• [WORK REQUEST] Pick out the lines in the listing below that contain the word "icon" and copy them.

• [DATA EXTRACT]
▬▬▬

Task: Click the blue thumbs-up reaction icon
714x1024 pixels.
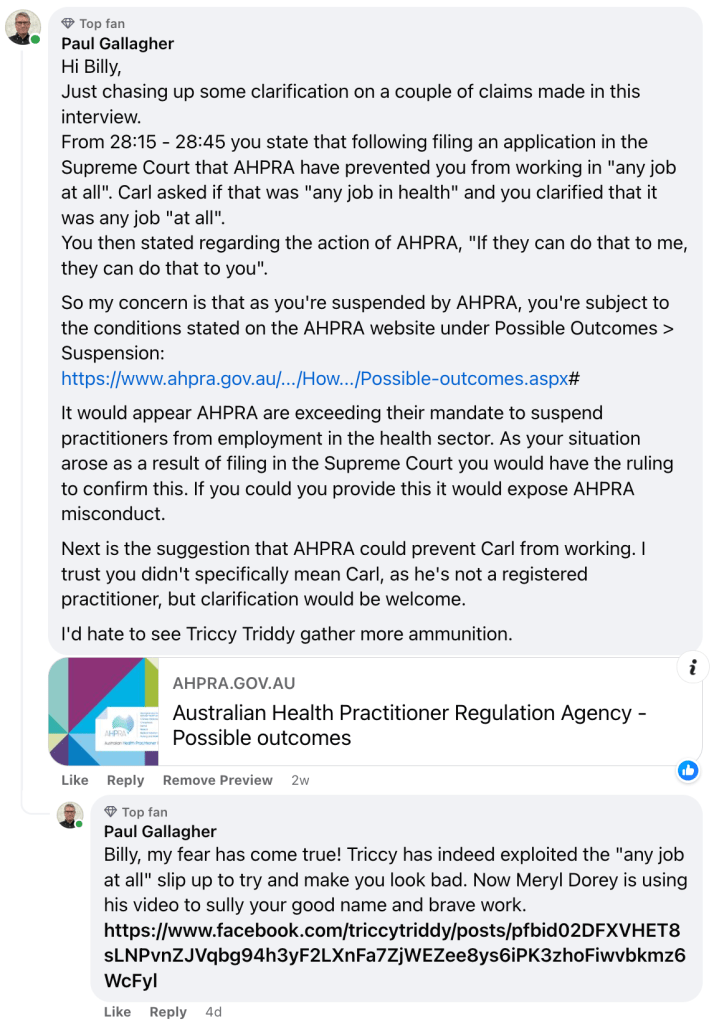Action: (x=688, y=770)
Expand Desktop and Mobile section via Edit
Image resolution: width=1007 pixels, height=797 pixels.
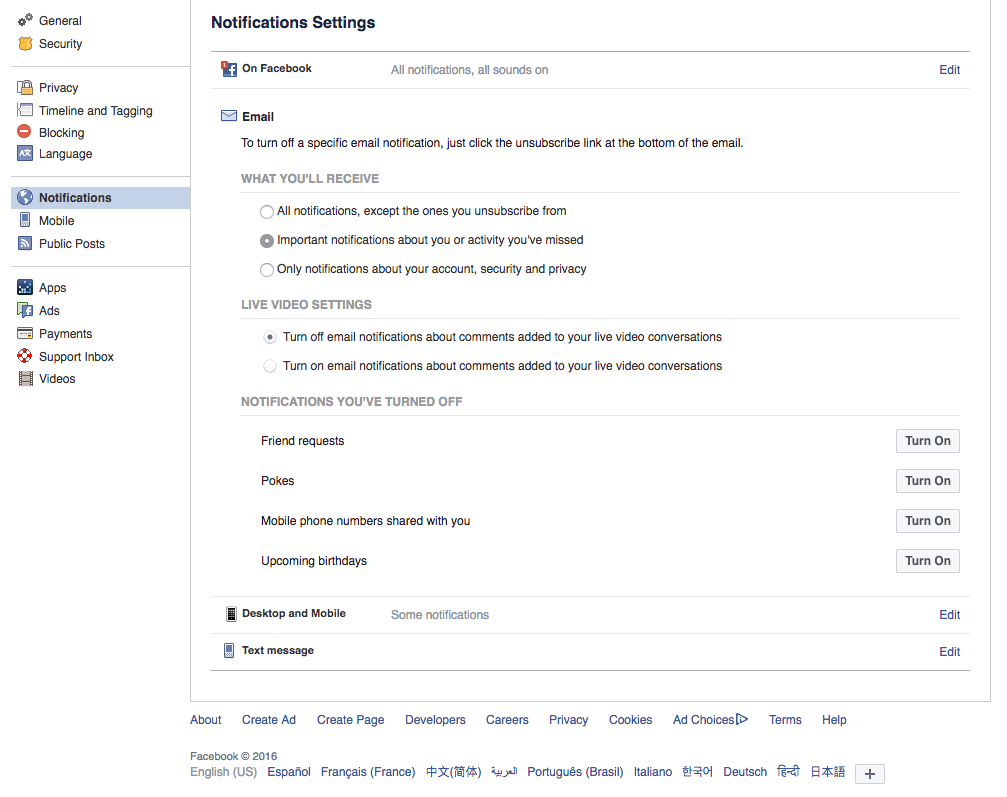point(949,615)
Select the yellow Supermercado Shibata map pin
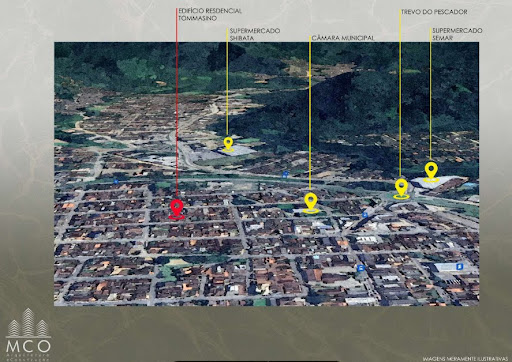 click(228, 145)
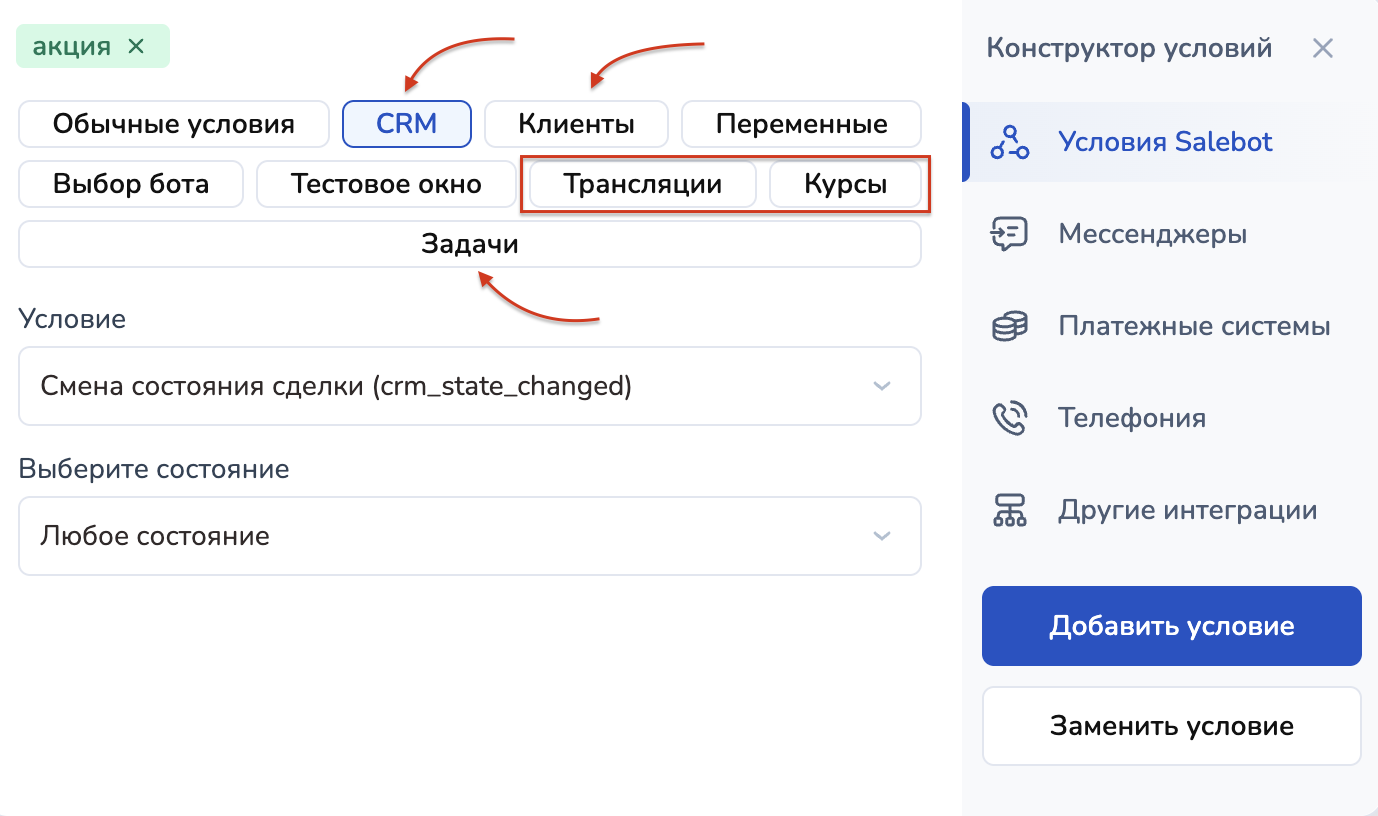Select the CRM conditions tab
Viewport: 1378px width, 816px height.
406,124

▬▬▬

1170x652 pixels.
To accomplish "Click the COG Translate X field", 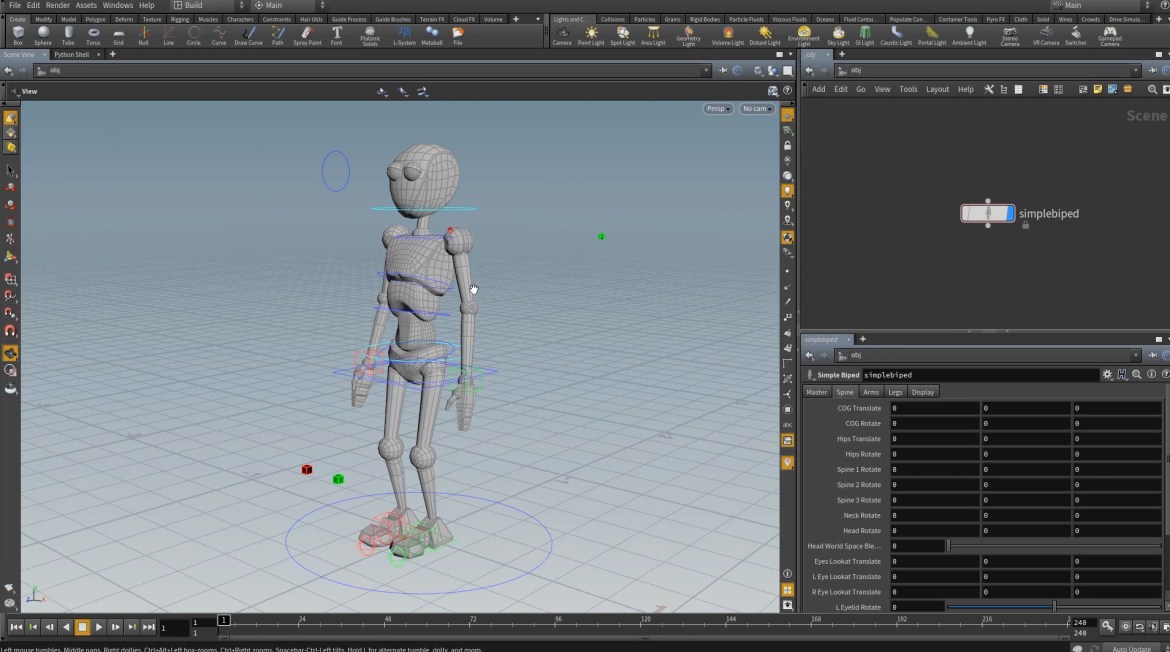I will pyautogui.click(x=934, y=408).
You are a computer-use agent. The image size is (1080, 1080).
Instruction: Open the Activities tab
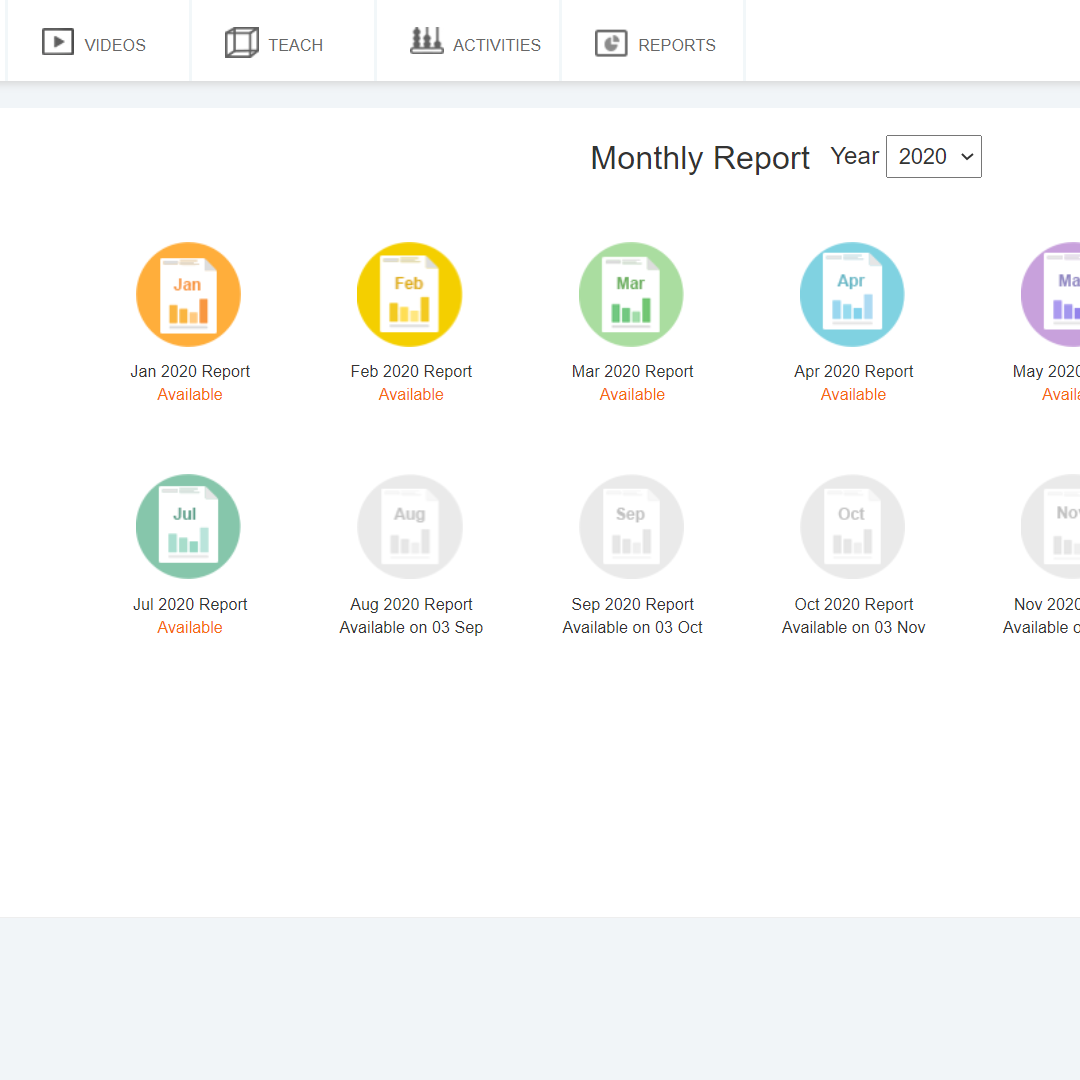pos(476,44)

▬▬▬

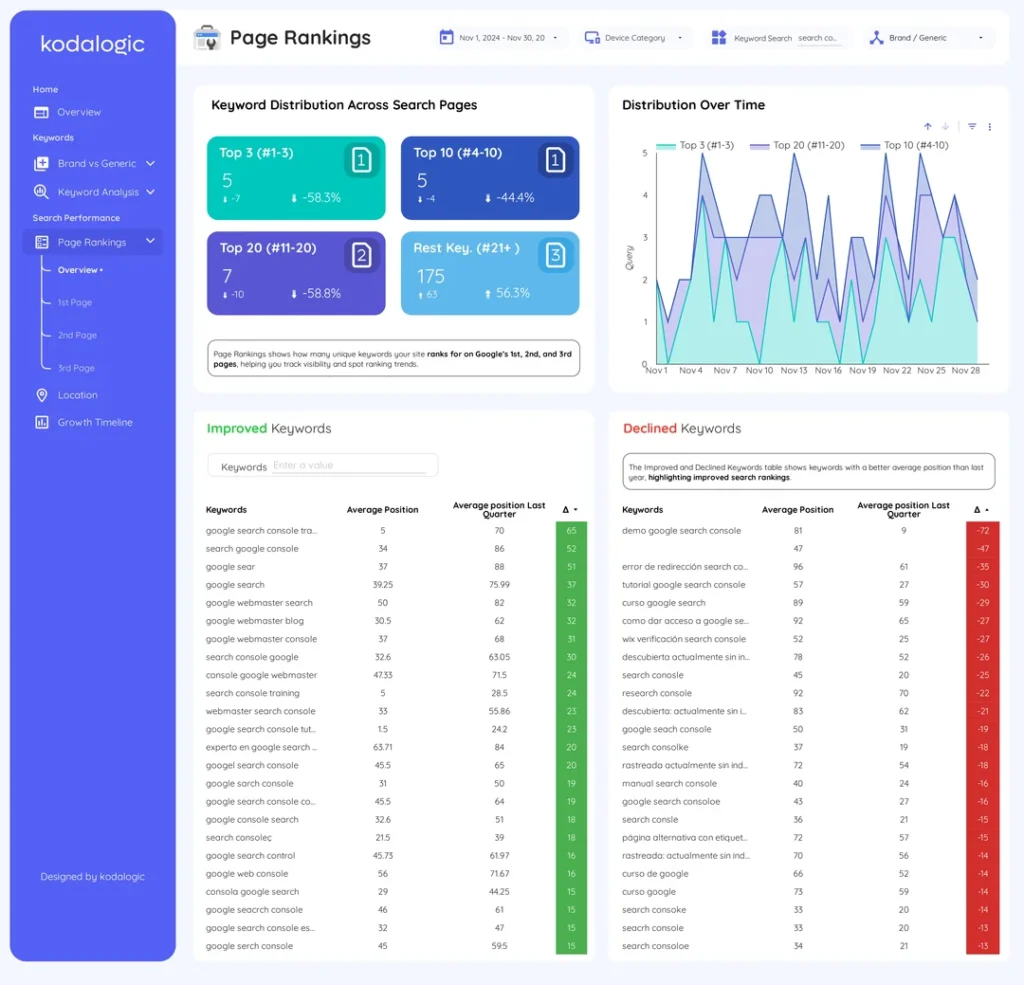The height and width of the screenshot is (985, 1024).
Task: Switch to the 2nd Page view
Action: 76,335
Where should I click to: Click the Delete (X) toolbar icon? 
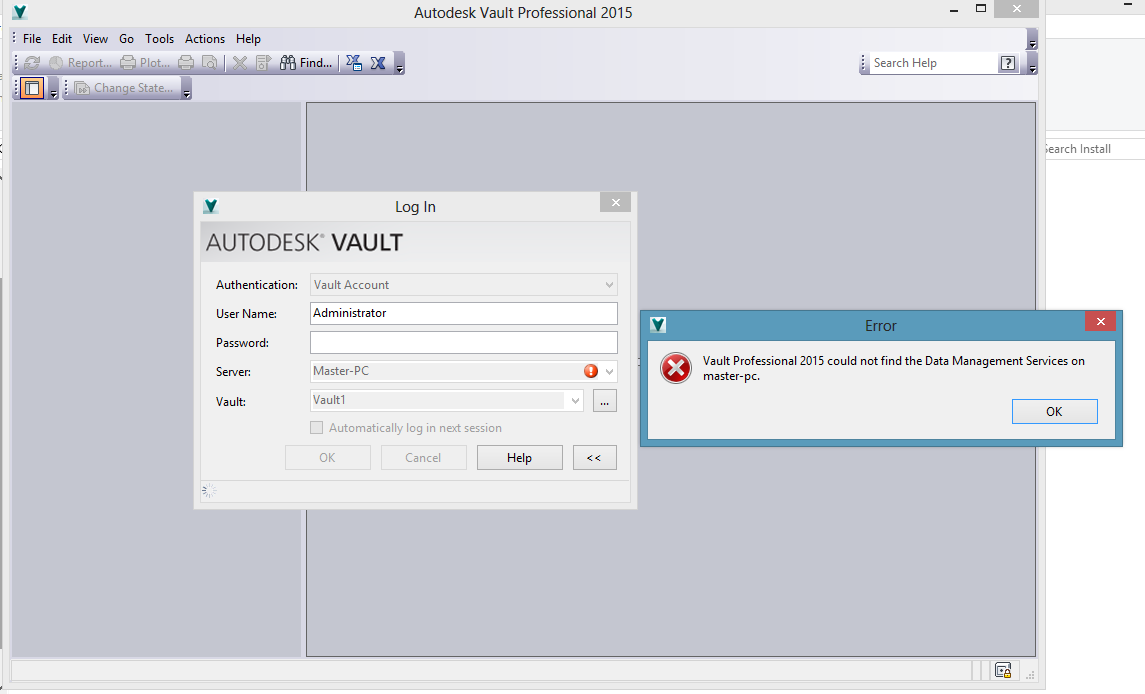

▬▬▬

• [EXERCISE RESPONSE]
Task: Click the blue thumbs-up reaction icon
Where should I click to: Click the Delete (X) toolbar icon? 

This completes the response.